(Source data)
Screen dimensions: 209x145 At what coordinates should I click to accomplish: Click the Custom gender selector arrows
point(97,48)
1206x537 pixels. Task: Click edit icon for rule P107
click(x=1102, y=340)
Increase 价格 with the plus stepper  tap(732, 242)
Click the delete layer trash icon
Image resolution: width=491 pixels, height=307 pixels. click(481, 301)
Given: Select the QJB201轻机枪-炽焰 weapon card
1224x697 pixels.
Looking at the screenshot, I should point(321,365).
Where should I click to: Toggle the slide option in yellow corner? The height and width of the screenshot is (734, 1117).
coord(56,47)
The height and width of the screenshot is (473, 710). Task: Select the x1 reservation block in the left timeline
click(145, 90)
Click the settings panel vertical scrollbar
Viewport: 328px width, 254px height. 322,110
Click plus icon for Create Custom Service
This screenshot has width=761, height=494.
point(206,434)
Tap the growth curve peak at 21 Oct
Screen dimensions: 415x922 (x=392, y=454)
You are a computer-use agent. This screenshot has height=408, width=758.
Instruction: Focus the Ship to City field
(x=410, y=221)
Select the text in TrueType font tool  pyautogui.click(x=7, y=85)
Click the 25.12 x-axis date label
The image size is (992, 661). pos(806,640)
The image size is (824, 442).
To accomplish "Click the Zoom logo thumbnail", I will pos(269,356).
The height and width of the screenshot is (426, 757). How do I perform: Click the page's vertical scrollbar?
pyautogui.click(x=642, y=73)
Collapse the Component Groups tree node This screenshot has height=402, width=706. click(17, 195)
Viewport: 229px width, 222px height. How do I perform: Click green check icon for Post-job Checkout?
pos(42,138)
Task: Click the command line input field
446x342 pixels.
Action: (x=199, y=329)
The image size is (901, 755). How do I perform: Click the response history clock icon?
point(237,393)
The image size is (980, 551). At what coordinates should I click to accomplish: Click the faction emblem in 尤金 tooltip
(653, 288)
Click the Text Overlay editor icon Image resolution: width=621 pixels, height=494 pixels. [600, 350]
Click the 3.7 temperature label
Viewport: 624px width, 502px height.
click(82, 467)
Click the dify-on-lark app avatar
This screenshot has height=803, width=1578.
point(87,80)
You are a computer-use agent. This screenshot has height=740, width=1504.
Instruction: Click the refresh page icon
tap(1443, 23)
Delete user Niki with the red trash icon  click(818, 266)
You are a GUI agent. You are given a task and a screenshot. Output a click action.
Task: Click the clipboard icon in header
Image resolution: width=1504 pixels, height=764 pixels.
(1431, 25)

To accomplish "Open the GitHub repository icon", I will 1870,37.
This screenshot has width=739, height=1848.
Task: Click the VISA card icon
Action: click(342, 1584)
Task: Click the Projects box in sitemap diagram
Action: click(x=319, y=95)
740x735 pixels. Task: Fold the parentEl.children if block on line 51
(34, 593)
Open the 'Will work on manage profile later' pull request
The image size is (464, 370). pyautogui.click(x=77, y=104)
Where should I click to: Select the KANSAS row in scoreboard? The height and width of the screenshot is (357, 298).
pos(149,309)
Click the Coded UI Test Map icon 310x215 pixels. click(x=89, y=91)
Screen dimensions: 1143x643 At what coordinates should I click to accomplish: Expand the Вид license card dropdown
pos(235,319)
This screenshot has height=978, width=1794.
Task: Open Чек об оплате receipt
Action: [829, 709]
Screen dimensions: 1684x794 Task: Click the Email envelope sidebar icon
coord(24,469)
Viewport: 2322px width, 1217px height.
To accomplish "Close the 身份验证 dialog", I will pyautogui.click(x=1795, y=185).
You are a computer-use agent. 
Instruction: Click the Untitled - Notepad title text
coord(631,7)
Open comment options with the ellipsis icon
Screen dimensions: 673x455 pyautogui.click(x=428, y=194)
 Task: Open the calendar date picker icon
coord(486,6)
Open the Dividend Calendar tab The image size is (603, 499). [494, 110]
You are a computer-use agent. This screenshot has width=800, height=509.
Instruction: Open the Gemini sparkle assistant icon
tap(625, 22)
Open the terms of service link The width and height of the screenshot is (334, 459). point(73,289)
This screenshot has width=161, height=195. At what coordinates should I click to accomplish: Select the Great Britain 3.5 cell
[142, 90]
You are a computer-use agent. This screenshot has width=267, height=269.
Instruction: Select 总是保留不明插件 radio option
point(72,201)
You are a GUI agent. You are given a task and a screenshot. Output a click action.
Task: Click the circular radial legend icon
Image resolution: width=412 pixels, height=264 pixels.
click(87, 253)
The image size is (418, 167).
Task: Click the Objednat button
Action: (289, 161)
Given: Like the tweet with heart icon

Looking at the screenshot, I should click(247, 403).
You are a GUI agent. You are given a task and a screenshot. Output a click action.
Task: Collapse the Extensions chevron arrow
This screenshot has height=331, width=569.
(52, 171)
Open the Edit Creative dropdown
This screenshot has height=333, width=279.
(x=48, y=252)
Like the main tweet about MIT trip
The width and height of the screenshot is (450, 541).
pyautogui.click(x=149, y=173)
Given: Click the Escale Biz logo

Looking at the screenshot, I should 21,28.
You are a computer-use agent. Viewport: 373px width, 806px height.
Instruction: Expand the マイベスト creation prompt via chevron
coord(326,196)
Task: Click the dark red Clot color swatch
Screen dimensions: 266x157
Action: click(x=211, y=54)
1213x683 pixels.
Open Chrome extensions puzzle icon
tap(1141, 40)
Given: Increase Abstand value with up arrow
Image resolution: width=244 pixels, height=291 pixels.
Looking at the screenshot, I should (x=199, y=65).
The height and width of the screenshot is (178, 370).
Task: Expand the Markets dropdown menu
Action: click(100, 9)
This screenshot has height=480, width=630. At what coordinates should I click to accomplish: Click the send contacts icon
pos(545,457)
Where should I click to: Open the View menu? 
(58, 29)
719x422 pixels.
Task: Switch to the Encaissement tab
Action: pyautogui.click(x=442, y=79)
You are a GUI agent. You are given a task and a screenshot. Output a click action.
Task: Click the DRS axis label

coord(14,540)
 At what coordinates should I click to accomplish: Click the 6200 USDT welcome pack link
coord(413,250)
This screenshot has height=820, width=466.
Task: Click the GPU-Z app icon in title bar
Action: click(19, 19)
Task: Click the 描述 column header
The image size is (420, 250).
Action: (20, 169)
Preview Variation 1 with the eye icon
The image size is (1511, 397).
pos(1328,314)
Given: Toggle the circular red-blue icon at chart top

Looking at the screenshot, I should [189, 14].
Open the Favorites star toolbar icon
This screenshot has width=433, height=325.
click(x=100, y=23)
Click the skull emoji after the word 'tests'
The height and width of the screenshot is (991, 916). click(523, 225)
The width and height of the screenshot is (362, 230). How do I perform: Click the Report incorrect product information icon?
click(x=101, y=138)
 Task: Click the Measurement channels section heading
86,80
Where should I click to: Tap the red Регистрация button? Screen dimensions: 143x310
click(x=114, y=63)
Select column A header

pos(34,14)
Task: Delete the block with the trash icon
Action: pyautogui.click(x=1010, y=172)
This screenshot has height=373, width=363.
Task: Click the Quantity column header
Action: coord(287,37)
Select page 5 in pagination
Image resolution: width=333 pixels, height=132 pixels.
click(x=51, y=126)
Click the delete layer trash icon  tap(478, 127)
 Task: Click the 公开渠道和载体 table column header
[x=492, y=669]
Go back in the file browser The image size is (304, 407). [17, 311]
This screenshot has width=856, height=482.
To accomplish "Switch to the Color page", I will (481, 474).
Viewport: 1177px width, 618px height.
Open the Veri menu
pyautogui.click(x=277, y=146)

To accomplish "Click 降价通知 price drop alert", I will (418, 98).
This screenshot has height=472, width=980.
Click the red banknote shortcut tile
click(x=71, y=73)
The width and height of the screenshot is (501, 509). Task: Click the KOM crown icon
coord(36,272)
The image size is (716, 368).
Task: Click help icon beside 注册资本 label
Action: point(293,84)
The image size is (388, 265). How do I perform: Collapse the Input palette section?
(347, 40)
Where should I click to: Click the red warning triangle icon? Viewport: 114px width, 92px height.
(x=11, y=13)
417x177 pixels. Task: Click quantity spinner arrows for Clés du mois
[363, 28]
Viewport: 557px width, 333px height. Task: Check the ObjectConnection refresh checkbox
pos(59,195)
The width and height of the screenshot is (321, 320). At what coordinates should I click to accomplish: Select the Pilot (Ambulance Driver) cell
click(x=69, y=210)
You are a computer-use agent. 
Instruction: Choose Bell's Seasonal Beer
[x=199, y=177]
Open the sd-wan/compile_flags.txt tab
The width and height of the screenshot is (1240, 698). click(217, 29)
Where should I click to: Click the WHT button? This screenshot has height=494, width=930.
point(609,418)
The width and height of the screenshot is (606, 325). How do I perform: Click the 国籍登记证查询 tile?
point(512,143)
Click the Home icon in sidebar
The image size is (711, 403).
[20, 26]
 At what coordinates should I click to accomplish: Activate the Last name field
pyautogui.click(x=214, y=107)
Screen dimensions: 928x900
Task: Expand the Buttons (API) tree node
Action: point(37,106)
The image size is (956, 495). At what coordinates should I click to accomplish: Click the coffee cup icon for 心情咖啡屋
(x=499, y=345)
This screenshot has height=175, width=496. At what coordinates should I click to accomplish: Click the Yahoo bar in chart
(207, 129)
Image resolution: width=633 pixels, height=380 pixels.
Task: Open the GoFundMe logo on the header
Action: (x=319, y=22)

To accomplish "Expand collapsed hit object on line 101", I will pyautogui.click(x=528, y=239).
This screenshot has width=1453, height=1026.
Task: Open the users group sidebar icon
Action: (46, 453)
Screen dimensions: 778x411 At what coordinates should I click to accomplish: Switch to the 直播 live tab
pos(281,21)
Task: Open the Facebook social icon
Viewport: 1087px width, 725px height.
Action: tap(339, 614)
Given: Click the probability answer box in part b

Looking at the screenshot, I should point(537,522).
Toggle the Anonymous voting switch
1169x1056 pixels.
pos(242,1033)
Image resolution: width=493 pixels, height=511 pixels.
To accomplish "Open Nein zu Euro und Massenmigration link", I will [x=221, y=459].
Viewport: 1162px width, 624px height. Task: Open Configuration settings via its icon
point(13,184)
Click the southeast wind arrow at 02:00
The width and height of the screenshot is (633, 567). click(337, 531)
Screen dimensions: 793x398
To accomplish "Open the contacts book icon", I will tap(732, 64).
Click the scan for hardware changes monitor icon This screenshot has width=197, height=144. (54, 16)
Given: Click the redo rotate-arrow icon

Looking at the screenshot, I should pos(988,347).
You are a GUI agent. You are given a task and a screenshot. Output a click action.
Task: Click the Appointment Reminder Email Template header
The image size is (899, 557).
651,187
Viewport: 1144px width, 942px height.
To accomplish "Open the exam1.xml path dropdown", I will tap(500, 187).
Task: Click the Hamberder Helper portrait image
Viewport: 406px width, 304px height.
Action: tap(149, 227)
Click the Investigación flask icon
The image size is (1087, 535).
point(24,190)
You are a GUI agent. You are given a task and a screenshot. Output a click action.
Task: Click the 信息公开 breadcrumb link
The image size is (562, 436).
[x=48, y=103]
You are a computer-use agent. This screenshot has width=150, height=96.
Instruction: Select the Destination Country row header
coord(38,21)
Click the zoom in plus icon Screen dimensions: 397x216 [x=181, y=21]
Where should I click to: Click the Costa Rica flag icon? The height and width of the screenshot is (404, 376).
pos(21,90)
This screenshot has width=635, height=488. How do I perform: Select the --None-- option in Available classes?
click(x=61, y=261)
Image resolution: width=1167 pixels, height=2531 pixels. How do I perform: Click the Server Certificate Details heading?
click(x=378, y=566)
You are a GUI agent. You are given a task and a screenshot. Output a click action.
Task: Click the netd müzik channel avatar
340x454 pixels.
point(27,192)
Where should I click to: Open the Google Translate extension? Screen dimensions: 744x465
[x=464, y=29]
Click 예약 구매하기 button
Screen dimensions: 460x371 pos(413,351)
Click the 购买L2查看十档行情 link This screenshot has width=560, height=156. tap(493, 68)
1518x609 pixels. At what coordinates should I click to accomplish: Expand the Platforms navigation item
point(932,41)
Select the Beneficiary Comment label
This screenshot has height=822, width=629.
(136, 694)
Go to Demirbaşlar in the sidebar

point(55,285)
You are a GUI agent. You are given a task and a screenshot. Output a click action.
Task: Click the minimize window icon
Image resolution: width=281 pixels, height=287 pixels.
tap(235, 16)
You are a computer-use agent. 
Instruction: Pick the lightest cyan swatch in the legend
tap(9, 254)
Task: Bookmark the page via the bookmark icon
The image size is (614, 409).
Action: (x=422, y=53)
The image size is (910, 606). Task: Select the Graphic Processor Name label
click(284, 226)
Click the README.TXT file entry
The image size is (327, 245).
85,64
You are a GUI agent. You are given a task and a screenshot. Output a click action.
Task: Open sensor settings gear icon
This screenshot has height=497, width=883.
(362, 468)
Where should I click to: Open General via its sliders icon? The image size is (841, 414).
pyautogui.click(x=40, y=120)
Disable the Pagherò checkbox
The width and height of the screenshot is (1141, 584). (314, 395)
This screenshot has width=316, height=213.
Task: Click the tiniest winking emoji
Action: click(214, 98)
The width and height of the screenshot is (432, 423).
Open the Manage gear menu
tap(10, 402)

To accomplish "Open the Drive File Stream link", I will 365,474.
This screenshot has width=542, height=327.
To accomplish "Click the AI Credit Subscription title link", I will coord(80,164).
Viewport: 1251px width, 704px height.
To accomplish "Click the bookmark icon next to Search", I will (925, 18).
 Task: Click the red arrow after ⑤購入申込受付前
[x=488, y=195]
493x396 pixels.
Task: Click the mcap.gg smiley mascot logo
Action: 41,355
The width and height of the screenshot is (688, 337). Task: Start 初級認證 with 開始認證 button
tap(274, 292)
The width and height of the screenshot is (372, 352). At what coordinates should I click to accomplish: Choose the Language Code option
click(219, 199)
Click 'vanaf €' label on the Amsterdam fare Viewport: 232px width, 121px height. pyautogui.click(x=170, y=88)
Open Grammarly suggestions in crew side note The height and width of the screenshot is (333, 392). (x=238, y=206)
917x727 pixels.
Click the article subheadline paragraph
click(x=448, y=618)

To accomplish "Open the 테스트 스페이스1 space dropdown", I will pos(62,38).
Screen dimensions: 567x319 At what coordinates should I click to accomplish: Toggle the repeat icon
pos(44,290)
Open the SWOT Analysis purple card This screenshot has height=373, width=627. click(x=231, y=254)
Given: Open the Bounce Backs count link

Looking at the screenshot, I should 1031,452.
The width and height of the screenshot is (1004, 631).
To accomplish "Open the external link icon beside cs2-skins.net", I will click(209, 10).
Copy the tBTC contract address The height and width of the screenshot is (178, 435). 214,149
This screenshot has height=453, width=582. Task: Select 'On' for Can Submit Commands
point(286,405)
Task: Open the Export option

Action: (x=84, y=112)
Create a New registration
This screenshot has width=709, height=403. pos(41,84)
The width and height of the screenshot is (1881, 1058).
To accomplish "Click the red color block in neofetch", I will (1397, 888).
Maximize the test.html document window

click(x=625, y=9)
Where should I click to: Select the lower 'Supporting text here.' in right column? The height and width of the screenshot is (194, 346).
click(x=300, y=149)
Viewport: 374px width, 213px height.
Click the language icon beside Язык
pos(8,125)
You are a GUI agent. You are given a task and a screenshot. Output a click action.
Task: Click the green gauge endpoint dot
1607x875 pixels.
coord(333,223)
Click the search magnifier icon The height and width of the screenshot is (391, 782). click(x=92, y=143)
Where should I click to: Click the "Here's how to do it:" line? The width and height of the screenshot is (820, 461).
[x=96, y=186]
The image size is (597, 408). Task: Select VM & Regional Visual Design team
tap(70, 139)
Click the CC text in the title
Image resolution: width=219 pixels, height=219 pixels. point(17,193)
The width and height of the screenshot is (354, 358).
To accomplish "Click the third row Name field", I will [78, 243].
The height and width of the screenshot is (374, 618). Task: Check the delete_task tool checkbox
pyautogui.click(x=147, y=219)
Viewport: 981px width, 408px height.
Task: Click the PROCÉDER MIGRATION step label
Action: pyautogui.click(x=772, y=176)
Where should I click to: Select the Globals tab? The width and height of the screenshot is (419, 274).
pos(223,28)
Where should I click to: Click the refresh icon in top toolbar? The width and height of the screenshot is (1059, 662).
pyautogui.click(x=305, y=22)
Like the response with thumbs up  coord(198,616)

## Exercise details
Count how many lines of the records contain the string "scrollbar", and give only that number.

## Answer
2